Passando alle varie iniziative offerte a completamento del cartellone principale del festival dell’ottobre 2016 possiamo vedere che, a fronte delle 24.269 presenze agli spettacoli operistici, esse hanno fatto registrare tra i 12.000 e i 14.000 spettatori: 2.000 per i diversi appuntamenti a ingresso libero del festival e tra i 10.000 e i 12.000 per Verdi Off, la nuova rassegna realizzata con il sostegno dell’Associazione “Parma, io ci sto!”. Quali sono stati i costi di queste proposte collaterali?

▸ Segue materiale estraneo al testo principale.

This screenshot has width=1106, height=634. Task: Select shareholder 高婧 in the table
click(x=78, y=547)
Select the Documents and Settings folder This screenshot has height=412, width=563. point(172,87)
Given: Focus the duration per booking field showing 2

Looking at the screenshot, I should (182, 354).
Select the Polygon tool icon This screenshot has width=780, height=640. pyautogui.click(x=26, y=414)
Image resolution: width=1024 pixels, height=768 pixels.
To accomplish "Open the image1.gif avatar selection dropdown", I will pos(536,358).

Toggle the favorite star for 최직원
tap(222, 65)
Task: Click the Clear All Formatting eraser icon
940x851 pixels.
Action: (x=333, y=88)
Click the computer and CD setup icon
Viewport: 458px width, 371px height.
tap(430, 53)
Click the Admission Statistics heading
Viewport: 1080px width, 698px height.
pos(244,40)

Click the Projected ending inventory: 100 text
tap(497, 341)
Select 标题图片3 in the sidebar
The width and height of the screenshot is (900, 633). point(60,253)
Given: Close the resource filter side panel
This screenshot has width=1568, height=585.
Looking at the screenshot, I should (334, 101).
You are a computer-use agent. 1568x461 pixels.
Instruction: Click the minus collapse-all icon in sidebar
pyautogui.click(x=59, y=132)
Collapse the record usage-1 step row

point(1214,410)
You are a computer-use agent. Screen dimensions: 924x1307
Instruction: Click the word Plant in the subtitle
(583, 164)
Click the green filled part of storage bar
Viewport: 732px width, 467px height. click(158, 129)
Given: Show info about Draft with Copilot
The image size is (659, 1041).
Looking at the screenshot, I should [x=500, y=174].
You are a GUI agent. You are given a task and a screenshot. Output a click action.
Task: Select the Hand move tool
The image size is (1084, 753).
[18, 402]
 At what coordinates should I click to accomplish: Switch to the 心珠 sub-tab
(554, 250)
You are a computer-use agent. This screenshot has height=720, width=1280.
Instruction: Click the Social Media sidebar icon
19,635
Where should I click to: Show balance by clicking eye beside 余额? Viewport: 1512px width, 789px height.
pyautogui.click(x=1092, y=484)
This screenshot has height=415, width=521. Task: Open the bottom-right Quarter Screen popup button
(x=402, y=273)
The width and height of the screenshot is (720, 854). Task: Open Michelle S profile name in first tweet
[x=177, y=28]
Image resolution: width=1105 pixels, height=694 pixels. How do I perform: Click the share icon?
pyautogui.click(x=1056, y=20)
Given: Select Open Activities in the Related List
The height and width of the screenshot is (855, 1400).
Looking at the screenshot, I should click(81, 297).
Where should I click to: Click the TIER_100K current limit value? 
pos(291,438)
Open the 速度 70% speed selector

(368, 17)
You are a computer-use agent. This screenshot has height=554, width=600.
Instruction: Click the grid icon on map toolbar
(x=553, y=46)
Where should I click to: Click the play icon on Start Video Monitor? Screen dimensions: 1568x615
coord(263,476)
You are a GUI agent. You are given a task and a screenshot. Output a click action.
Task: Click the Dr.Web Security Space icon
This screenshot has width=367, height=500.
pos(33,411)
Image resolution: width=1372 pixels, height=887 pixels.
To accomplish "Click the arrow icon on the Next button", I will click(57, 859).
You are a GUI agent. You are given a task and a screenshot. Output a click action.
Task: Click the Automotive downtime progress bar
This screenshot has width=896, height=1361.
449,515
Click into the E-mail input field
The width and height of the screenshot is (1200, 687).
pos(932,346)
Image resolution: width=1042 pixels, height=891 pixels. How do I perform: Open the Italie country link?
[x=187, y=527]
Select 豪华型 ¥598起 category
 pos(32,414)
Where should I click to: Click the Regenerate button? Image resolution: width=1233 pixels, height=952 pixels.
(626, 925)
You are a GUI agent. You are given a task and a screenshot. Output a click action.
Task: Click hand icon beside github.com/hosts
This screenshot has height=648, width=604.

E quali gli obiettivi di questo investimento, diciamo così, un poco fuori dal core business di un teatro di tradizione e "vocazione" lirica come il Regio?
«La rassegna Verdi Off, che dal 2016 ha arricchito l’offerta del Festival spaziando in un ambito totalmente nuovo per la tradizione della manifestazione, ha avuto costi abbastanza contenuti (nell’ordine di poco più di 100.000 euro), un investimento tutto sommato esiguo che ha tuttavia prodotto importanti ricadute in termini di ampliamento del raggio d’azione della manifestazione, garantendo alcuni obbiettivi che solo a prima vista possono considerarsi estranei al core business, almeno per come lo si intende oggi nei maggiori festival europei, basti guardare Avignone o Edimburgo, tanto per citare i modelli più consolidati: invadere la città in tutti i suoi spazi, anche uscendo dagli spazi teatrali convenzionali, coinvolgendo la cittadinanza nell’ospitalità, per esempio con i concerti nelle case private, aperte dai cittadini che hanno risposto all’invito del Teatro accogliendo parmigiani e pubblico straniero, la maratona corale, le arie cantate dalle finestre del teatro tutti i giorni alla stessa ora, per fare del Festival Verdi una festa che sia in grado di coinvolgere tutti, cittadini e visitatori, appassionati melomani e spettatori occasionali, fino a raggiungere, con un approccio più informale, quel pubblico che forse mai avrebbe varcato le soglie di un teatro d’opera; raggiungere con il balsamo della musica anche le categorie più svantaggiate o impossibilitate a seguire il Festival, come ad esempio con le attività che si svolgono all’interno del carcere, dell’ospedale pediatrico e delle case di riposo; allargare l’ambito comunicativo del Festival, aprendo ai nuovi linguaggi, con installazioni, video-mapping, dj-set, attraverso una call to artist rivolta a giovani artisti, per favorire il dialogo con le culture giovanili, con le quali anche il mondo dell’Opera è chiamato a interloquire, se vuole garantirsi un futuro vitale. Tutte queste azioni hanno prodotto l’effetto voluto di espandere il Festival oltre i confini degli spazi preposti e di coinvolgere la città intera, dando un messaggio di apertura, inclusione, innovazione e festosità che una manifestazione come il Festival Verdi deve avere».